La dama, cuyo nombre quedó en el anonimato, sabía cómo tratar al huésped. La breve parada en Anjuli se extendió unos días más de los previstos.
Lavalle, en la alcoba en la compañía de «Dulcinea», no mostraba ninguna intención de retomar la marcha.
Completamente enamorado, el general no se dejaba importunar por nada ni por nadie. Así, fueron pasando los días y su edecán le informó las malas nuevas: las tropas federales de Pacheco habían aniquilado a la división al mando de Vilela.
Las noticias demoledoras bajaron la moral del general, pero no sus otros impulsos. Algunos días después, el edecán volvió a golpear la puerta del cuarto en el que Lavalle purgaba sus penas bajo las cobijas. Nuevamente, malas noticias: la mayor parte de las tropas de Acha que marchaban hacia Santiago acababan de desertar.
Los hechos obligaban a Lavalle a tomar una decisión urgente. Yendo y viniendo de aquí para allá en ropa interior, debía pensar en algo. La mano extendida de su amante desde la cama era una invitación a reflexionar con calma. Entonces, mientras acomodaba su cuerpo al de la mujer, se dijo que ya se le ocurriría algo. No había que precipitarse. Y así se sucedían los días y las peores catástrofes y el general no abandonaba su cálido refugio.
El general Lamadrid, harto de la inexplicable apatía de Lavalle, decidió separarse y retomar la marcha con el Segundo Ejército. Pero ni siquiera esto alteró la actitud del jefe enamorado.
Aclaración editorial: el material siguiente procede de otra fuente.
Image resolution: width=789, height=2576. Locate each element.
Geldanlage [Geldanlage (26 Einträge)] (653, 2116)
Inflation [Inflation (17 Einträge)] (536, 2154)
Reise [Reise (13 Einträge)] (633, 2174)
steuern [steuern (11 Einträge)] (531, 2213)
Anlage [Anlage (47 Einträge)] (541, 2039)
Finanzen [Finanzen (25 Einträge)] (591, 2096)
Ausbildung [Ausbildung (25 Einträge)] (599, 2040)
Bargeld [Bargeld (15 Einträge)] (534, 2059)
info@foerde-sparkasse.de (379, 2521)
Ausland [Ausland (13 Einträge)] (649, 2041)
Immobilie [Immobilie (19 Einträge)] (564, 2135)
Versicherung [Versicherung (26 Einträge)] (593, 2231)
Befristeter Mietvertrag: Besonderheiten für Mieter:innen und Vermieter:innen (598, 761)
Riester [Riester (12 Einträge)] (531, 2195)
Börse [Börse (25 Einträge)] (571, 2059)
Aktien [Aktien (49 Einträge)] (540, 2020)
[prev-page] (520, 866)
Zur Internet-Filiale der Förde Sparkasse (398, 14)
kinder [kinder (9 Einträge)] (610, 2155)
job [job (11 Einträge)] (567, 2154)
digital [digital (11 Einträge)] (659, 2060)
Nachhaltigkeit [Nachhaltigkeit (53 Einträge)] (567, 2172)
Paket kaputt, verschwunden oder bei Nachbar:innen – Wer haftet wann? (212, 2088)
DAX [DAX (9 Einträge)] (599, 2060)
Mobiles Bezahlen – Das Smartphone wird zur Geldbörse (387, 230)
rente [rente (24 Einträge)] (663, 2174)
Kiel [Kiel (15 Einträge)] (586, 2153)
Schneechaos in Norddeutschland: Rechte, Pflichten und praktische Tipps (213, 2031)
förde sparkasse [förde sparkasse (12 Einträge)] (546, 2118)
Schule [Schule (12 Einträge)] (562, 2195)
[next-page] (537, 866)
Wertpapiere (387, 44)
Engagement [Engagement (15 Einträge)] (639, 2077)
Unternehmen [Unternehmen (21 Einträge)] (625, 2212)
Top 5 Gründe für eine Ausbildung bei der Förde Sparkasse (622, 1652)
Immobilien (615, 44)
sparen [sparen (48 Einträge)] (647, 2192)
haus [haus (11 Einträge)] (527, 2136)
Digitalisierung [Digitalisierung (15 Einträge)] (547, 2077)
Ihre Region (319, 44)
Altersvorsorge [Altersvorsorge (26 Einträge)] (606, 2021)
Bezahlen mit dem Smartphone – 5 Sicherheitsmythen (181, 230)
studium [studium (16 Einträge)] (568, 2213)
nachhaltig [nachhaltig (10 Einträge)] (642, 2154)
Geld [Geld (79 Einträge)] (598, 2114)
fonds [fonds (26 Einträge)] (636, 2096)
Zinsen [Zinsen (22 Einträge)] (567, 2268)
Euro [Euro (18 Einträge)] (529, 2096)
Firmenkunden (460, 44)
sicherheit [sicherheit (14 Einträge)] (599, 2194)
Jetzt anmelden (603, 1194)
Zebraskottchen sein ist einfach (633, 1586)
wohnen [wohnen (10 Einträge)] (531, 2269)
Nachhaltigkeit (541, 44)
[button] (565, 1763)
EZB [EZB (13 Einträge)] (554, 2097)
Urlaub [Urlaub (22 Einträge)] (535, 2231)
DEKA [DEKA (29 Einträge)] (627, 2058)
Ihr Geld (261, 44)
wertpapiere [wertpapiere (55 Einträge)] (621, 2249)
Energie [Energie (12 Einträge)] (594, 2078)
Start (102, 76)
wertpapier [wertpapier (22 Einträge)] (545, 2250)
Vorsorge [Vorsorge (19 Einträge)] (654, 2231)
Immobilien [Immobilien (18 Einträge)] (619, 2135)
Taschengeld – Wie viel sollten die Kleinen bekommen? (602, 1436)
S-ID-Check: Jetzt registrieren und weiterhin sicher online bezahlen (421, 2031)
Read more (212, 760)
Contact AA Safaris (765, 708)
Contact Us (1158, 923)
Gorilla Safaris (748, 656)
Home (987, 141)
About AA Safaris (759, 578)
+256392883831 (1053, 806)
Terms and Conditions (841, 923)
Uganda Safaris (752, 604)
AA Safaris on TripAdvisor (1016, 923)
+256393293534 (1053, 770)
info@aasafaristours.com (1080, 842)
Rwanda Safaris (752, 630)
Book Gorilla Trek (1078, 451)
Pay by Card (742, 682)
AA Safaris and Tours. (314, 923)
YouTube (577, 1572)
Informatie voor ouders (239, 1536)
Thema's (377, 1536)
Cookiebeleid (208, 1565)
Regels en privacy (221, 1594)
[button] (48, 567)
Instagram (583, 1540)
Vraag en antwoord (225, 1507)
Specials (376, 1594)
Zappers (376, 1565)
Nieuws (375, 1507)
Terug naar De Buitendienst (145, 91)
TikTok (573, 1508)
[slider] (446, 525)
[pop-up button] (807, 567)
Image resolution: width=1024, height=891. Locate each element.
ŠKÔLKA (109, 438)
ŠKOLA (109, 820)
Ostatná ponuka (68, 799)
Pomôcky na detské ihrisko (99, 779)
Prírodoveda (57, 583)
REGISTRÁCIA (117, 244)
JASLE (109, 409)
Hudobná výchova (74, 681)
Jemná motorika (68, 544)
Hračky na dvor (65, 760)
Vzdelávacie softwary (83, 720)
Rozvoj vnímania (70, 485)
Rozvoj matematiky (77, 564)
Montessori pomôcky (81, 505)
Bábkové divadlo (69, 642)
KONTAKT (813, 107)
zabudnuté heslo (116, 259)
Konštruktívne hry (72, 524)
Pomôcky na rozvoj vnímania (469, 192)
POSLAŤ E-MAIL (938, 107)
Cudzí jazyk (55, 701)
Según el relato de Iriarte, Lavalle «se manifestó muy indiferente, contentándose con decir que Lamadrid era un loco». Las tropas, varadas en Anjuli en la más completa inacción, asistían con preocupación al encierro de su jefe máximo. Iriarte, desesperado ante el avance de las fuerzas de Oribe, apuntó: “¡El tahalí (que es el cinto que sostiene la espada) del soldado ha sido reemplazado por la cintura de Venus! […] Entre tanto conciliaba el no separarse de su nuevo adorado tormento, pues se había entregado en cuerpo y bienes a los encantos del amor.”
Tan insostenible se tornó la situación, que gran parte de los oficiales abandonaron a Lavalle y marcharon junto al general Lamadrid. Era el comienzo del fin de la Campaña Libertadora. Sin embargo, no iban a terminar allí las aventuras amorosas de Juan Lavalle.